WORK REQUEST:
Search term "International": please copy every line of the records below that contains it.

ENTRIES PROVIDED:
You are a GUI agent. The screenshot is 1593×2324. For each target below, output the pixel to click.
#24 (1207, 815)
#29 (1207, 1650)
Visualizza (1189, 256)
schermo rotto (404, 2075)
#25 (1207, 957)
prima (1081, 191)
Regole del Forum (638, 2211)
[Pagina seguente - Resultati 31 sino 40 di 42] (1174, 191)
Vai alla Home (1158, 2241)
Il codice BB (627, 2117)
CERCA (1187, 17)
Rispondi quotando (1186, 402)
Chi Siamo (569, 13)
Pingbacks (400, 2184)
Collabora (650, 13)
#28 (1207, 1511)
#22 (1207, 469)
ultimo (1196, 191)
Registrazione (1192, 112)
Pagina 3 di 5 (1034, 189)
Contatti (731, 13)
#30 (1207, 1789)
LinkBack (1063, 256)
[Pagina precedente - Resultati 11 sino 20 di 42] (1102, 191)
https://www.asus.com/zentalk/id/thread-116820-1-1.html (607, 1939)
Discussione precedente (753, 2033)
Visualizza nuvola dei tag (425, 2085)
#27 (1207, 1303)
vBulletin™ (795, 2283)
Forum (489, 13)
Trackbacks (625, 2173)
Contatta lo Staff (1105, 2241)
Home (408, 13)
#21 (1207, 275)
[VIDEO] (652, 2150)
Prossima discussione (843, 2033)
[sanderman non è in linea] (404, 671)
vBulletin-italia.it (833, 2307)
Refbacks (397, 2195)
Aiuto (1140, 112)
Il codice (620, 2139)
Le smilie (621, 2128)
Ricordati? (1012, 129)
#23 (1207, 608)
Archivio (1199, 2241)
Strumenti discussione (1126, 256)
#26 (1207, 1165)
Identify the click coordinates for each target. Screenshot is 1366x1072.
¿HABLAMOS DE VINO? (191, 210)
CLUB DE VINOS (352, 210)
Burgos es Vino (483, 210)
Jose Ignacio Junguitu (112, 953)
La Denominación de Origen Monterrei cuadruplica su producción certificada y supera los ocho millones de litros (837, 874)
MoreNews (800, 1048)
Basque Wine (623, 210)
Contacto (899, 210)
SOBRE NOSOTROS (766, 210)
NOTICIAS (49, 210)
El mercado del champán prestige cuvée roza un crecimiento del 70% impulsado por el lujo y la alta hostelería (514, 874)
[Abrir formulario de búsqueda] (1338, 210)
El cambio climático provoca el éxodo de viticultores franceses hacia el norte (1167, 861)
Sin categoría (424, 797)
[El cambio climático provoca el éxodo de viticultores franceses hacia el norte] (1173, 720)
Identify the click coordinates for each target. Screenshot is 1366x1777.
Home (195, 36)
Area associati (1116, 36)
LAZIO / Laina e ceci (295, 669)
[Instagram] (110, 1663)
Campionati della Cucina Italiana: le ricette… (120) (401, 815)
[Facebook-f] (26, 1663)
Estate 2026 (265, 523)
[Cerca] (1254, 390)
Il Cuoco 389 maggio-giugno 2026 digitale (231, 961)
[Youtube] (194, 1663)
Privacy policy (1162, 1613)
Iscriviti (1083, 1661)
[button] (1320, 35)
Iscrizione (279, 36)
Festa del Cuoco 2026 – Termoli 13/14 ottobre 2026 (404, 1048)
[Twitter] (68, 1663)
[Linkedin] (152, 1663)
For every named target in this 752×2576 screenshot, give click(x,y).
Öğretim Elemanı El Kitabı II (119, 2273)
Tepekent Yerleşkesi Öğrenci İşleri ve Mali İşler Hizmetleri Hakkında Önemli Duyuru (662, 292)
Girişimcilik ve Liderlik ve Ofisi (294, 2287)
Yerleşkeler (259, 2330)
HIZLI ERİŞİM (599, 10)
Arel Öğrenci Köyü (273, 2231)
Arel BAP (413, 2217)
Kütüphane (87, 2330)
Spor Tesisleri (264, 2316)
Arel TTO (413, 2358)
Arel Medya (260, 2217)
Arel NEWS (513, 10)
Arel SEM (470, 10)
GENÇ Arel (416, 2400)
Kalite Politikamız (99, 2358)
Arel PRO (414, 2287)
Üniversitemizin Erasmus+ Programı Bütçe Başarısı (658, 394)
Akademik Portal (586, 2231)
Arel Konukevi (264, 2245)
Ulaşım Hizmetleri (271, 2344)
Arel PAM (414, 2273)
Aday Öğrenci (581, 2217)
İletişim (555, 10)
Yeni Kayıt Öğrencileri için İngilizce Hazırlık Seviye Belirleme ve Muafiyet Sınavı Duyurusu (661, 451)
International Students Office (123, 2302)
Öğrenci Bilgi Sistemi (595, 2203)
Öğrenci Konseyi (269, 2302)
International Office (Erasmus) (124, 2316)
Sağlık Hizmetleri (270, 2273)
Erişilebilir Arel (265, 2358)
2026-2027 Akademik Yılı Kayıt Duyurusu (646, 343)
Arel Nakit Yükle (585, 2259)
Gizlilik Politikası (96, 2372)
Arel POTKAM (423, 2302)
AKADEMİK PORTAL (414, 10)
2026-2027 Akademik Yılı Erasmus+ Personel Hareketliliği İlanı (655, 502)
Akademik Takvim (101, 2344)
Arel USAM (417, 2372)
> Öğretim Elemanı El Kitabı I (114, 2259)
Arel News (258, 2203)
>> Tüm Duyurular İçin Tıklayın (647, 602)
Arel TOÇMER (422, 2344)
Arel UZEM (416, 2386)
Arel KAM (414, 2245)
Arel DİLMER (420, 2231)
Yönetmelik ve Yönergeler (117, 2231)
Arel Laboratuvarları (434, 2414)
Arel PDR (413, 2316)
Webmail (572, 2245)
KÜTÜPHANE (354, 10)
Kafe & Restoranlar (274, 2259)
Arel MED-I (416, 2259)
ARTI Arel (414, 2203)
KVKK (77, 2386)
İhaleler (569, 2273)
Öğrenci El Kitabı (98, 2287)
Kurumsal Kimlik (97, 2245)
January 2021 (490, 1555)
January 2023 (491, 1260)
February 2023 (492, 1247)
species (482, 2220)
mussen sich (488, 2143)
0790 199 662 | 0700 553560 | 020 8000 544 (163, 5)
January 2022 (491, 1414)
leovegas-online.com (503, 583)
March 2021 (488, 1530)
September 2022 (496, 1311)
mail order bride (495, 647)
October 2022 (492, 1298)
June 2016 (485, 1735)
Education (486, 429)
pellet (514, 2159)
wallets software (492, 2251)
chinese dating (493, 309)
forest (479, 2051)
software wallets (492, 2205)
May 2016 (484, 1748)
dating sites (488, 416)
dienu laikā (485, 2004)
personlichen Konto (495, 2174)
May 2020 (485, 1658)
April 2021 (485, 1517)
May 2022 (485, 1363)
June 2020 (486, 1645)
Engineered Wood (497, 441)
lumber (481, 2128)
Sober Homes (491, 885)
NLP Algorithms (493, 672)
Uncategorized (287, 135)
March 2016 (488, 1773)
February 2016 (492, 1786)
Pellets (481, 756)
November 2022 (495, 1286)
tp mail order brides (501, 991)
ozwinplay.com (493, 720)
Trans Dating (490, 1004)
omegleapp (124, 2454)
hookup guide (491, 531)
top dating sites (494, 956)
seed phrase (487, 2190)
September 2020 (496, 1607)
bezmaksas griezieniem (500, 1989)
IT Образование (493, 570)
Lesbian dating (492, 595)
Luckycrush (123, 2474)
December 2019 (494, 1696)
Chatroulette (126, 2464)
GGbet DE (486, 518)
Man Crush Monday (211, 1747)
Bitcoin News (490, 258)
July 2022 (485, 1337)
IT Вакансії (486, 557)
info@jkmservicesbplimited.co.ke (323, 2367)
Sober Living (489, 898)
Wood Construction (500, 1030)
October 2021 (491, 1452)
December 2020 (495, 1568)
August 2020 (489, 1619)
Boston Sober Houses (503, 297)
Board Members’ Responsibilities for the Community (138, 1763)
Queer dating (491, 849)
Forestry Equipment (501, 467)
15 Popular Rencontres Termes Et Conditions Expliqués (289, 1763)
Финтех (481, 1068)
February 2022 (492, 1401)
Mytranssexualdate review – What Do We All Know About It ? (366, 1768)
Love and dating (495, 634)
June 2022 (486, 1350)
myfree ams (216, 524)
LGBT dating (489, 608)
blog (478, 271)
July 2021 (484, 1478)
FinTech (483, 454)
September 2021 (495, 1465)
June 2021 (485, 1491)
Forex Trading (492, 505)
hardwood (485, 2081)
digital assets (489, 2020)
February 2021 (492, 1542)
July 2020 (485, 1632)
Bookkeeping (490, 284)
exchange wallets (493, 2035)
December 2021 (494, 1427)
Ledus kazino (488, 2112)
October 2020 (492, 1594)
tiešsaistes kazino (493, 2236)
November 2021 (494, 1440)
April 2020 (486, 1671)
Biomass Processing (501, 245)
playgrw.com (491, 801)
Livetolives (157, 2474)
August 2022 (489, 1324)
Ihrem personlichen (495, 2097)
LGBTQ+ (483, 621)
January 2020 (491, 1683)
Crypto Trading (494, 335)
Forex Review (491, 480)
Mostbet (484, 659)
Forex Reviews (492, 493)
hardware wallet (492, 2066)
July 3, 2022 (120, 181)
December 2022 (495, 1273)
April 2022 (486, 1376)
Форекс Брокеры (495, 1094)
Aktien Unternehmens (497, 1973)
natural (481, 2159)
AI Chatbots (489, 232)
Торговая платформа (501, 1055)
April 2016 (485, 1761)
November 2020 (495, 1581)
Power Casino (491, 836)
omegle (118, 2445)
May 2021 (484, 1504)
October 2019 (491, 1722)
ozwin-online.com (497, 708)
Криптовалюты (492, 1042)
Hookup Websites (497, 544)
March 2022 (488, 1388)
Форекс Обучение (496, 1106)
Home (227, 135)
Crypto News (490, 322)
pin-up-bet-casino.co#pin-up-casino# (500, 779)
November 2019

RESPONSE:
International Students Office (123, 2302)
International Office (Erasmus) (124, 2316)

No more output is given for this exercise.